Ben venga la trasparenza delle etichette: è indispensabile essere più consapevoli di quello che mangiamo.

“Riflettiamo sulla necessità di ridurre il consumo di prodotti da forno industriali pronti che diamo ai bambini spessissimo e soprattutto a merenda” spiega Alessandra Bosetti, dietista pediatrica.

“È molto comodo volere le merendine e contemporaneamente anche la qualità nutrizionale.
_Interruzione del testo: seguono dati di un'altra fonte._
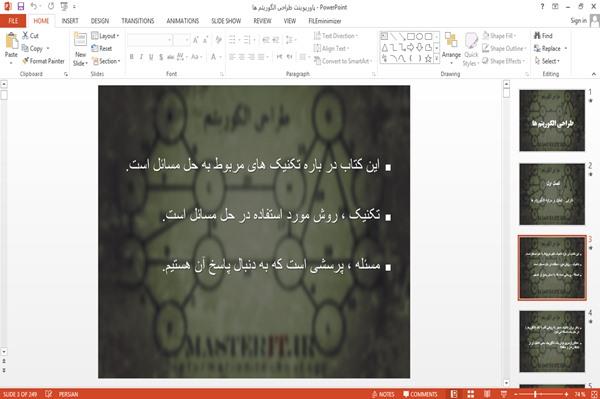Expand the Shape Fill dropdown
The height and width of the screenshot is (399, 600).
[499, 36]
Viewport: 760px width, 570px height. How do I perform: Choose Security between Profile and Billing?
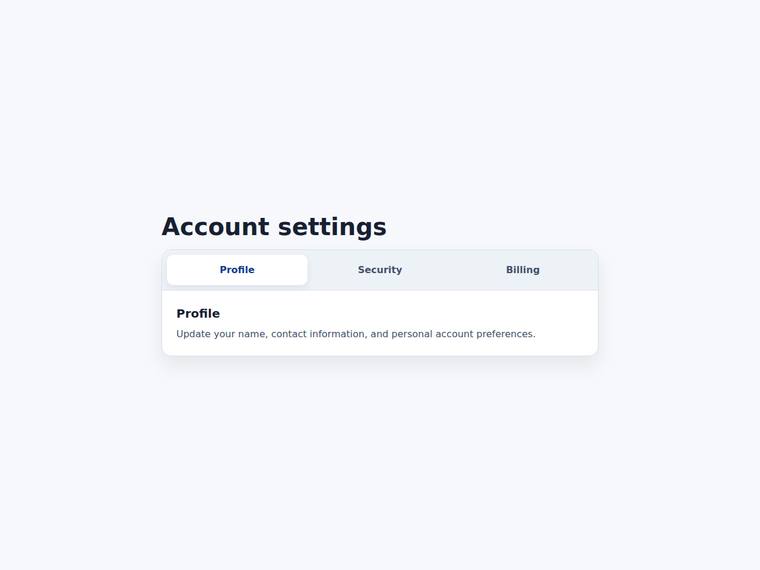(x=380, y=270)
Proviamo a tornare a proposte più genuine come pane e cioccolato, pane e formaggio, pane e pomodoro o marmellata”.

Le campagne di sensibilizzazione contro l’olio di palma non servono a nulla se ci ostiniamo a consumare e desiderare nuovi prodotti alimentari comodi e a lunga conservabilità, ma di scarso valore nutrizionale.

“L’olio di palma non fa male in assoluto. A far male è l’abuso, il consumo sregolato e abituale, la scelta di cibo di bassa qualità. Rivedere le nostre abitudini alimentari è il miglior modo per far bene al nostro corpo e all’ambiente”.